## WHAT IS NEEDED
Count the lines in the data below that contain the word "dimensions". Reply with the number alone.

+ + + + + + +

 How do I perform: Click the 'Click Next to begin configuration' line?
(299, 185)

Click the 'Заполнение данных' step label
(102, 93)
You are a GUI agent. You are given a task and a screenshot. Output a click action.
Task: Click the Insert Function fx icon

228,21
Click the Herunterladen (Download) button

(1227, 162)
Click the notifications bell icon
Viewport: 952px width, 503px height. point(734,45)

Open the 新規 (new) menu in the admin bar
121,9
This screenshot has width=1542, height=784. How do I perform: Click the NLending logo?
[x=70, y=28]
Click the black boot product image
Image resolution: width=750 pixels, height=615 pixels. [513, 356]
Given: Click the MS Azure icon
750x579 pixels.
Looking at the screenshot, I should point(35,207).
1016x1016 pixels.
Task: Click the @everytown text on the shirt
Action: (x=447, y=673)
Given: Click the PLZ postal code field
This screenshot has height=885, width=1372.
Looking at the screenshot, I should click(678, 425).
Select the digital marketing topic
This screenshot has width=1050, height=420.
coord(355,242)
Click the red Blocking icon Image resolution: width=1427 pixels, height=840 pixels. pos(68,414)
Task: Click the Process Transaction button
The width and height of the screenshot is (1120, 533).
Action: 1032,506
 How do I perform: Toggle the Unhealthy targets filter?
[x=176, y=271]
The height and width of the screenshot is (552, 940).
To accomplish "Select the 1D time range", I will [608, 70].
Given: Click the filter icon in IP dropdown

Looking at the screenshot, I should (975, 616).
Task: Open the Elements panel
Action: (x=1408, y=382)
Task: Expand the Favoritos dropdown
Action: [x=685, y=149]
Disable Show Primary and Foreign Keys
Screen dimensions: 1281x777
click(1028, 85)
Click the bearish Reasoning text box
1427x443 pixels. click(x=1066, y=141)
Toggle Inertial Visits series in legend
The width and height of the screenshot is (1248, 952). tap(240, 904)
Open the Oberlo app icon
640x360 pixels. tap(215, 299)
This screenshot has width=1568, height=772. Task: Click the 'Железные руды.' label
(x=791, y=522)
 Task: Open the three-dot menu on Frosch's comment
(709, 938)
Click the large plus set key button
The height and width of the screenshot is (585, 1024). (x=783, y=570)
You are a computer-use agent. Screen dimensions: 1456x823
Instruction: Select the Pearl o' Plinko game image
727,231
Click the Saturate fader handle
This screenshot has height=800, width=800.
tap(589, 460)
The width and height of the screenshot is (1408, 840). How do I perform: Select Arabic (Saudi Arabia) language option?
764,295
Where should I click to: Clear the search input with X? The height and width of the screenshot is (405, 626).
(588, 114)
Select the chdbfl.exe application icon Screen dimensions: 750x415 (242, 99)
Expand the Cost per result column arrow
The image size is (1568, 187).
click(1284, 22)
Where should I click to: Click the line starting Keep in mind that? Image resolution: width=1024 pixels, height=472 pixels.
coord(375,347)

+ + + + + + +

## ANSWER TO THE TASK
3